My MWE is on example of a trip from Brussels to London in three legs. But there are many more IDs and they can have more or less legs.

library(data.table)

Start = c("Brussels","Lille","Dover")
Start_lon <- c(4.3570964,3.075685,1.3047866)
Start_lat <- c(50.845504, 50.6390876,51.12623)
Border = c("Baisieux", "Frethun","London")
Border_lon = c(3.075685,1.811221, -0.1244124)
Border_lat <- c(50.61848,  50.90148, 51.53165)

df <- data.table(ID = 1,
                 Sub_ID = 1:3,
                 Start = Start, 
                 Start_lon = Start_lon,
                 Start_lat,
                 Border = Border,
                 Border_lon = Border_lon,
                 Border_lat = Border_lat)

So i have one ID with three Sub_IDs each with two points and finally I would expect 6 rows for each ID for each station.
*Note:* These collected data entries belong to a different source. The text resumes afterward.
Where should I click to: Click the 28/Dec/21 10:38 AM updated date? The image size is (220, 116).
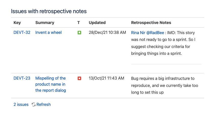point(107,32)
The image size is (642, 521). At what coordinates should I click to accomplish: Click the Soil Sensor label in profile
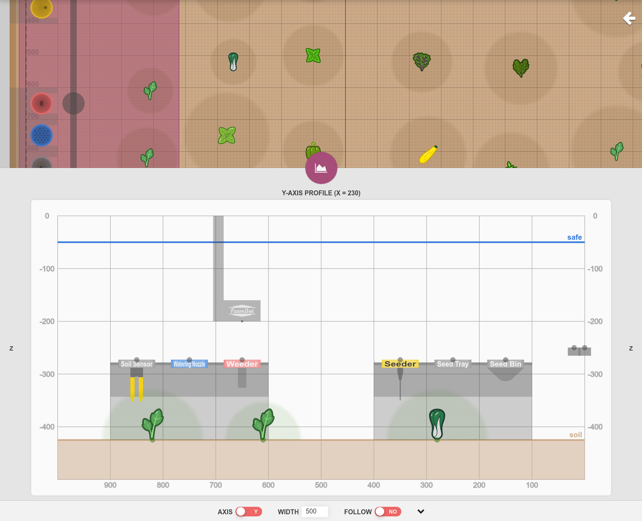point(137,364)
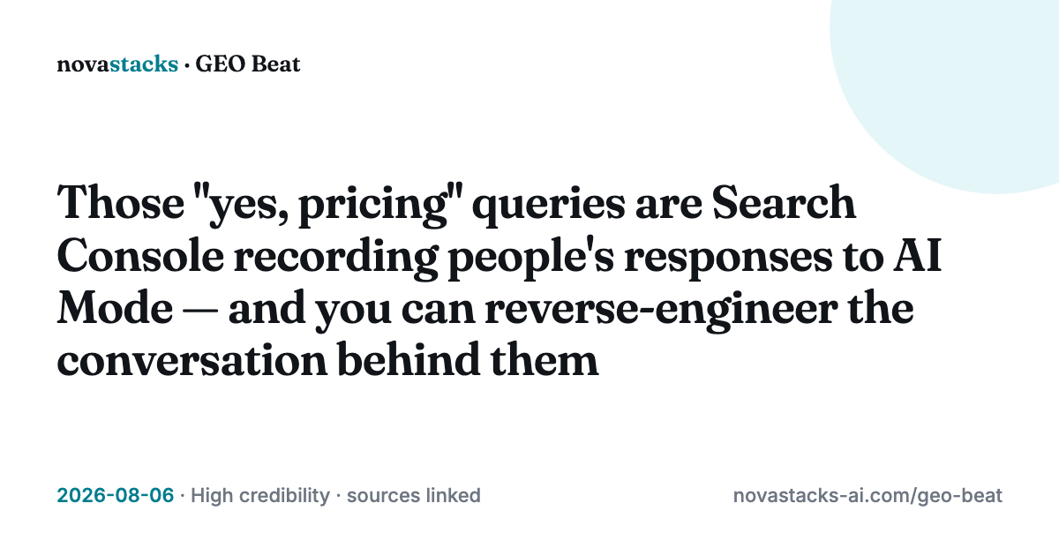
Task: Open the GEO Beat section label
Action: coord(248,64)
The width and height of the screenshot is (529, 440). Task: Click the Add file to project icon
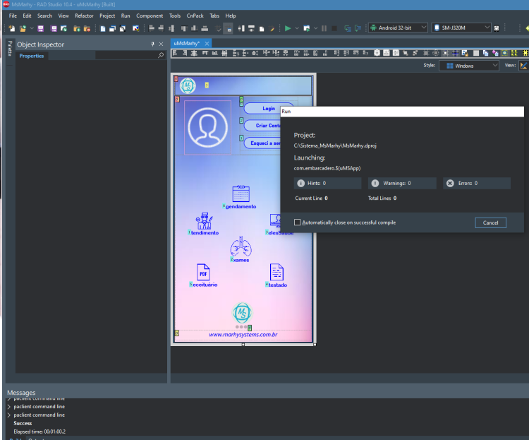(77, 28)
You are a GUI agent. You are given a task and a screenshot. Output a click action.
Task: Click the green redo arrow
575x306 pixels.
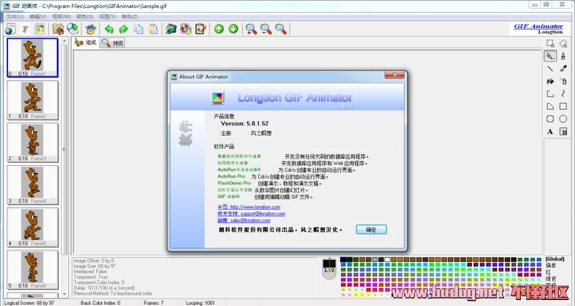(x=123, y=29)
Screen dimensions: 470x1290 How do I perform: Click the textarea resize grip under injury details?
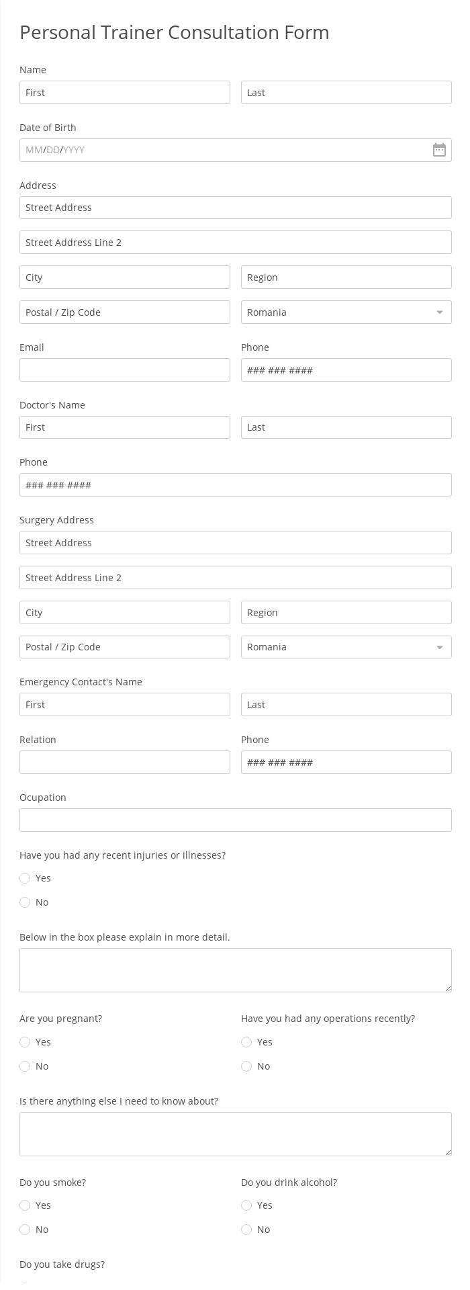(448, 988)
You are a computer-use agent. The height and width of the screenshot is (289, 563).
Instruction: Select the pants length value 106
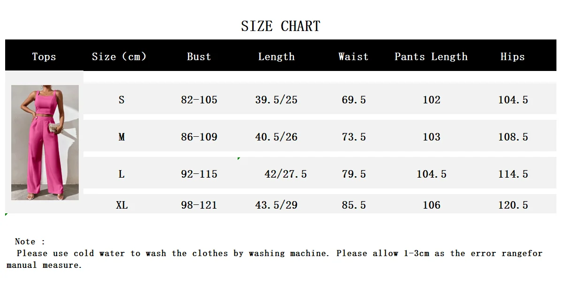point(431,205)
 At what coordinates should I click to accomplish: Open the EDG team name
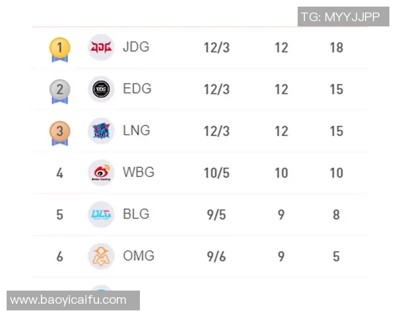coord(137,88)
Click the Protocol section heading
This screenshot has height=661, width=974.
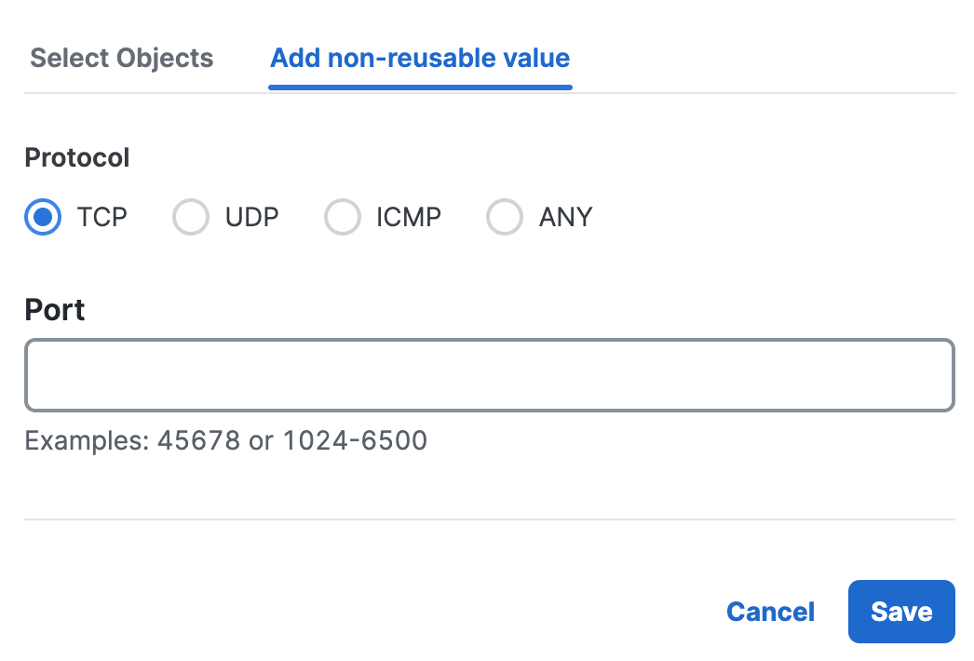pyautogui.click(x=77, y=157)
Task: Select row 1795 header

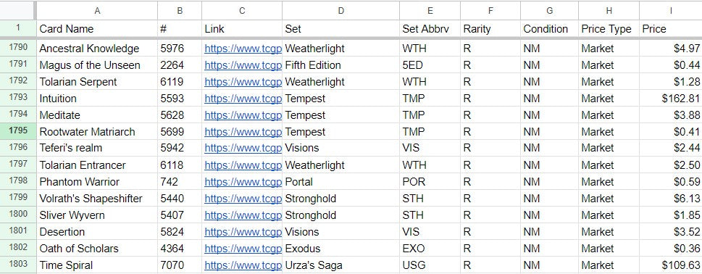Action: pos(18,132)
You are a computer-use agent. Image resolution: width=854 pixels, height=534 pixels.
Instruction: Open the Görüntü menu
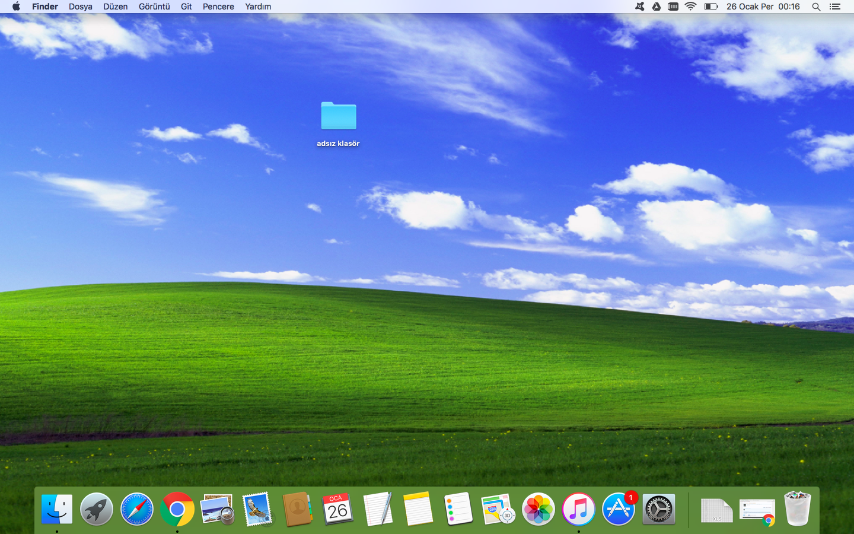tap(154, 7)
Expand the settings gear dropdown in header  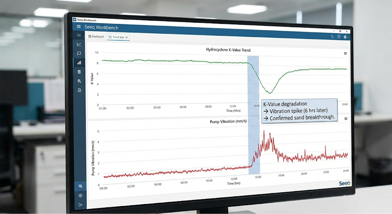click(x=345, y=37)
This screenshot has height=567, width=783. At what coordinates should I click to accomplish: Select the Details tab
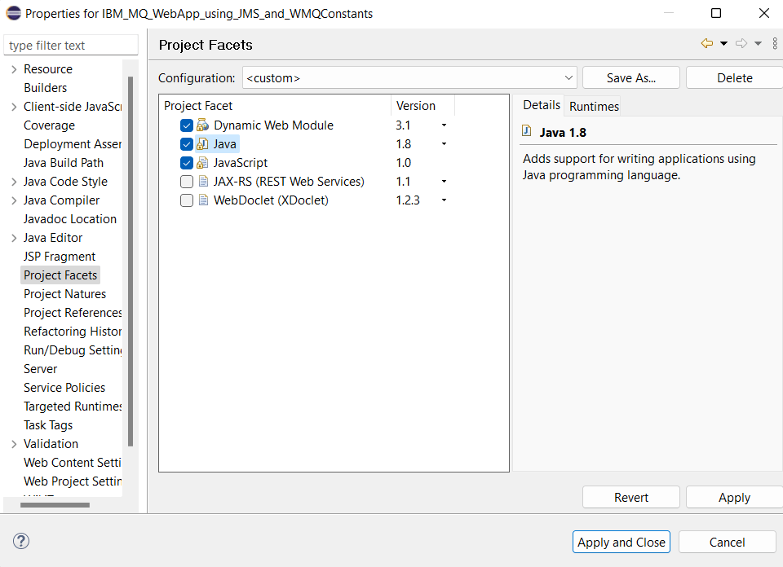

I manage to expand the data from 3 to 6 rows so that one row is the start/origin point an the other the border/destination point indicated by the Type variable.

df_long <- melt(df, id.vars = c("ID", "Sub_ID", "Start", "Border"))
df_long <- df_long[, c("Type", "Coordinates") := tstrsplit(variable, "_", fixed=TRUE)]
df_long <- dcast(df_long, ID+Sub_ID+Start+Border+Type~Coordinates, value.var="value")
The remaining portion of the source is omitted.